Records for this task:
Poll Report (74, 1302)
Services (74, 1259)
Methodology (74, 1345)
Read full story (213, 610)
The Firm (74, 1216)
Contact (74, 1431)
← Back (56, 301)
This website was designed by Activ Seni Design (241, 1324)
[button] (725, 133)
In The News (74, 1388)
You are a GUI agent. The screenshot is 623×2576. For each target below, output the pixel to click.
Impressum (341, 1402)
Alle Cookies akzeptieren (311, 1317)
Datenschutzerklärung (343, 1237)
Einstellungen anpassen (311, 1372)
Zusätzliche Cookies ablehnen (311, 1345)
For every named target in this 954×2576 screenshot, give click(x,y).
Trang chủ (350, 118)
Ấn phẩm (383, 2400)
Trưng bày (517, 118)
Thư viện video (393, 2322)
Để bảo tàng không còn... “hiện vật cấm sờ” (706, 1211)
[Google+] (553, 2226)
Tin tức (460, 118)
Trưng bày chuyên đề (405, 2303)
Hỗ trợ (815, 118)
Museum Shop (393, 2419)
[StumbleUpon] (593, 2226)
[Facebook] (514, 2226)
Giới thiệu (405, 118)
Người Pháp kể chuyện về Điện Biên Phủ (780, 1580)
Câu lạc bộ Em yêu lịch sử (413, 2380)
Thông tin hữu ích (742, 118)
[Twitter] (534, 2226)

What to work on:
When the word "Cookies" appears in a line of the listing, copy that line.

Reply:
Alle Cookies akzeptieren (311, 1317)
Zusätzliche Cookies ablehnen (311, 1345)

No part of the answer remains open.